Secondo il presidente del Consiglio europeo Charles Michel, il presidente Lukashenko non è stato ancora incluso nell'elenco delle sanzioni bielorusse, ha osservato.

"Abbiamo deciso oggi di applicare le sanzioni... Domani con una procedura scritta implementeremo le sanzioni contro la Bielorussia. Sul tavolo abbiamo un elenco con circa 40 nomi", ha detto Michel in una conferenza stampa dopo il vertice.

Il diplomatico ha aggiunto che le sanzioni contro la Bielorussia potrebbero essere applicate immediatamente.

Secondo il presidente francese Emmanuel Macron, Lukashenko potrebbe essere incluso nella lista dei bielorussi sanzionati in caso di mancato dialogo con il popolo bielorusso. Se il blocco dovesse includere il presidente bielorusso nella lista, ciò significherebbe un rifiuto del dialogo e l'UE vuole coinvolgere Lukashenko nei colloqui, ha aggiunto.
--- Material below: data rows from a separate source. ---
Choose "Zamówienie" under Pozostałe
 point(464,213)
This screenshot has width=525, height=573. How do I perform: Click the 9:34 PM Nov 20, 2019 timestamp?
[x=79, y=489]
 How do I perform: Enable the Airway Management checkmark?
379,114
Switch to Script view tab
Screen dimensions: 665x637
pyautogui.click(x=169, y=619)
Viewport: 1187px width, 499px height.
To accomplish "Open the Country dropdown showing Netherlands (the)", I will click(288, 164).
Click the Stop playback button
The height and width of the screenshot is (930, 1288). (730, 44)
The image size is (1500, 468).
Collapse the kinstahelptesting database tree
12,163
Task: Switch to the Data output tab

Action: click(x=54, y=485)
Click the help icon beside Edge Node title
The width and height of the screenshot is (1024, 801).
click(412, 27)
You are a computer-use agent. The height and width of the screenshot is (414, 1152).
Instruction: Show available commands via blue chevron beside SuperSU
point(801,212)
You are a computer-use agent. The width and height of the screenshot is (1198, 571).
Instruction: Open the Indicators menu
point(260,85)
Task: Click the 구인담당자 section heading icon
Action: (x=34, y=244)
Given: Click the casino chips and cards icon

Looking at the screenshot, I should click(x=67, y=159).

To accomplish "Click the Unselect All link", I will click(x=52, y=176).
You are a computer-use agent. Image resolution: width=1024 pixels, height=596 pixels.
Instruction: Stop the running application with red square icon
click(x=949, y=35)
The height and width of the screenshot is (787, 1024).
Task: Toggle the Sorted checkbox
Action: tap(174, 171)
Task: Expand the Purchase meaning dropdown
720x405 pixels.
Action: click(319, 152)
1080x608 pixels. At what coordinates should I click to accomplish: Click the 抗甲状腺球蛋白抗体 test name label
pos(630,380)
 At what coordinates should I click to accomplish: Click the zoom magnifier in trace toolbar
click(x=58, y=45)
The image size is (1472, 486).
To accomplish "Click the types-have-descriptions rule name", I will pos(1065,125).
Le proteste in Bielorussia

A partire dal 9 agosto l'opposizione bielorussa ha organizzato una serie di proteste per contestare i risultati delle elezioni presidenziali in cui il capo di Stato in carica Alexander Lukashenko è stato rieletto per il sesto mandato con l'80% dei voti. L'opposizione insiste che la sua candidata, Svetlana Tikhanovskaya, abbia vinto le elezioni.

Il presidente bielorusso Alexander Lukashenko ha ripetutamente accusato le nazioni occidentali d'ingerenza diretta. Mosca ha inoltre espresso preoccupazione per le manifestazioni d'ingerenza straniera negli affari interni della Bielorussia.

L'Unione europea ha affermato di non riconoscere la vittoria di Alexandr Lukashenko alle elezioni presidenziali del 9 agosto e ha chiesto che si ripetano le elezioni. Inoltre, ha minacciato d'imporre sanzioni contro i responsabili delle presunte frodi elettorali e atti di violenza perpetrati dalle forze dell'ordine contro manifestanti civili in Bielorussia.

Secondo le previsioni, la Bielorussia sarà uno dei temi al centro dell'agenda internazionale del vertice Ue che si svolgerà a Bruxelles l'1 e 2 ottobre.